BUON PRIMO MAGGIO. NIENTE DA FESTEGGIARE

MAURIZIO ACERBO

Nell’augurare buon #PrimoMaggio 2021 a tutte le lavoratrici e i lavoratori, soprattutto a quelle/i che il lavoro lo hanno perso o non lo trovano, non possiamo nasconderci la desolante situazione del nostro paese.

Persino per affrontare il covid si è fatto ricorso in molte regioni alle agenzie di lavoro somministrato. E anche il Primo Maggio iper e supermercati saranno aperti dimostrando quanto poco rispetto abbia la nostra classe dirigente per lavoratrici e lavoratori del commercio che sono stati quotidianamente esposti al rischio.

I dati ci dicono che sono cresciute le disuguaglianze negli ultimi decenni di politiche condivise da centrodestra e centrosinistra che oggi con Draghi, ieri con Monti, nei momenti determinanti disvelano il gioco truccato del bipolarismo.

Dal 1995 al 2016 la percentuale della ricchezza dei 25 milioni di italiani più poveri è passata dall’11,7 al 3,5%, quella dei 50.000 più ricchi dal 5,5 al 9,3%.

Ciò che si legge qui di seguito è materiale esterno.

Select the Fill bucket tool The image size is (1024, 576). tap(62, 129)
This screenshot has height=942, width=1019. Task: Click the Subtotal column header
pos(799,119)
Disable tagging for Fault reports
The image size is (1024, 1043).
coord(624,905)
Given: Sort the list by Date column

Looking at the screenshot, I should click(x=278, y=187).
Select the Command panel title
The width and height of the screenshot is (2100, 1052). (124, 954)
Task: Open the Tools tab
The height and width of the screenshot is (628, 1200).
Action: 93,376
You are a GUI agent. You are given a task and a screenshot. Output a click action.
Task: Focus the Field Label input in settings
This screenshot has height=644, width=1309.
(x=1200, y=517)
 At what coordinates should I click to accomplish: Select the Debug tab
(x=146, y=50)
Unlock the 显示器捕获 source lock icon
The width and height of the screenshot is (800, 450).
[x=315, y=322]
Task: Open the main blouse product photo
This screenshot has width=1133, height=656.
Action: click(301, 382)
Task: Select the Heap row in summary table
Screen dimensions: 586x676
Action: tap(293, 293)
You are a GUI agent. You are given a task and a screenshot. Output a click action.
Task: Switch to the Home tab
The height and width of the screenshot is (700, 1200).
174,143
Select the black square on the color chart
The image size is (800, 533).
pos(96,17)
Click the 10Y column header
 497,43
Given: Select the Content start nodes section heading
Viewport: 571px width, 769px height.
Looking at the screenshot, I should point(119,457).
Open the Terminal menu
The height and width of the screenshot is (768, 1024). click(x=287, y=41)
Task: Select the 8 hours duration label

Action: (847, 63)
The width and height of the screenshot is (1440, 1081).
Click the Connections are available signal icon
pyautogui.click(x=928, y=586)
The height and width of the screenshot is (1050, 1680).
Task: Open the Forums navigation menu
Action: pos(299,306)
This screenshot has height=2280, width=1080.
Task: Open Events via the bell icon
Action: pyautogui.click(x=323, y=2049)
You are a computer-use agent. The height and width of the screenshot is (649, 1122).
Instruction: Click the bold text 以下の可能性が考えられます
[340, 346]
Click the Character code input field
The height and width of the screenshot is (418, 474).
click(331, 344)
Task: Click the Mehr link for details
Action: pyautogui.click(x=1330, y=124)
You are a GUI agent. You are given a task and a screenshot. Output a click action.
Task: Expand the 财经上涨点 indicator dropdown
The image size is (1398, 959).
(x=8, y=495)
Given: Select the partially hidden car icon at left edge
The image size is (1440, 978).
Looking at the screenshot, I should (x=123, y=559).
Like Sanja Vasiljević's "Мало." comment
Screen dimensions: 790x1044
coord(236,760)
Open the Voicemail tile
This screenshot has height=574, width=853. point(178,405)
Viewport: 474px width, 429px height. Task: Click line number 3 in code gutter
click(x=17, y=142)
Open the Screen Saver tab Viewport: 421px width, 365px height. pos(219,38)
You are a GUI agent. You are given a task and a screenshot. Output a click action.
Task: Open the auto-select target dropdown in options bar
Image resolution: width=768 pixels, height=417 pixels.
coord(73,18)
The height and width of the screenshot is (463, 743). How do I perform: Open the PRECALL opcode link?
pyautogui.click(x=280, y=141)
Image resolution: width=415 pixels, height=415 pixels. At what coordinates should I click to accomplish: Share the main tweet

Se l’Italia ha pagato durante la pandemia un prezzo altissimo in termini di vite umane lo si deve anche ai tagli alla sanità. E non può essere dimenticato che per subalternità al padronato non si è scelta una strategia di chiusure seria e in provincia di Bergamo non è stata istituita una zona rossa con conseguenze gravissime.

Neanche la pandemia ha spinto a un ravvedimento operoso le forze politiche oggi riunite intorno al banchiere Draghi che ha presentato un PNRR che è una presa in giro sul piano dell’ambiente e della giustizia sociale.

Non ci sono i diritti delle lavoratrici e dei lavoratori nelle riforme annunciate. Non c’è la riduzione dell’orario di lavoro. Non c’è un piano per il lavoro eppure abbiamo almeno un milione di dipendenti in meno nel settore pubblico rispetto agli altri paesi. Non c’è il salario minimo orario per legge nel paese dei bassi salari. Non c’è una legge come quella spagnola che ha sancito che i rider sono lavoratori subordinati punto e basta. Non c’è un reddito di base dignitoso oltre l’emergenza. Non c’è la fine delle esternalizzazioni. Non c’è l’abrogazione delle leggi di precarizzazione del lavoro. Nemmeno una norma contro le false cooperative. Non c’è almeno una modifica della legge Fornero. Non c’è una riforma fiscale che faccia pagare più tasse ai ricchi per dirla con Bernie Sanders e Ocasio Cortez. Non c’è nemmeno una vera risposta a lavoratrici e lavoratori migranti presi in giro con una regolarizzazione poco seria, Tantomeno un piano per la ricostruzione dello stato sociale e del ruolo del pubblico dopo decenni di tagli e privatizzazioni.

C’è la prosecuzione del neoliberismo con più spesa pubblica ma in soccorso delle grandi imprese. Persino Biden è più a sinistra del PD.

In questo Primo Maggio non c’è nulla da festeggiare.

Rimbocchiamoci le maniche per ricostruire una sinistra che sia espressione delle classi lavoratrici, strumento di lotta e organizzazione, autonoma e alternativa rispetto a chi prosegue sulla strada delle politiche neoliberiste.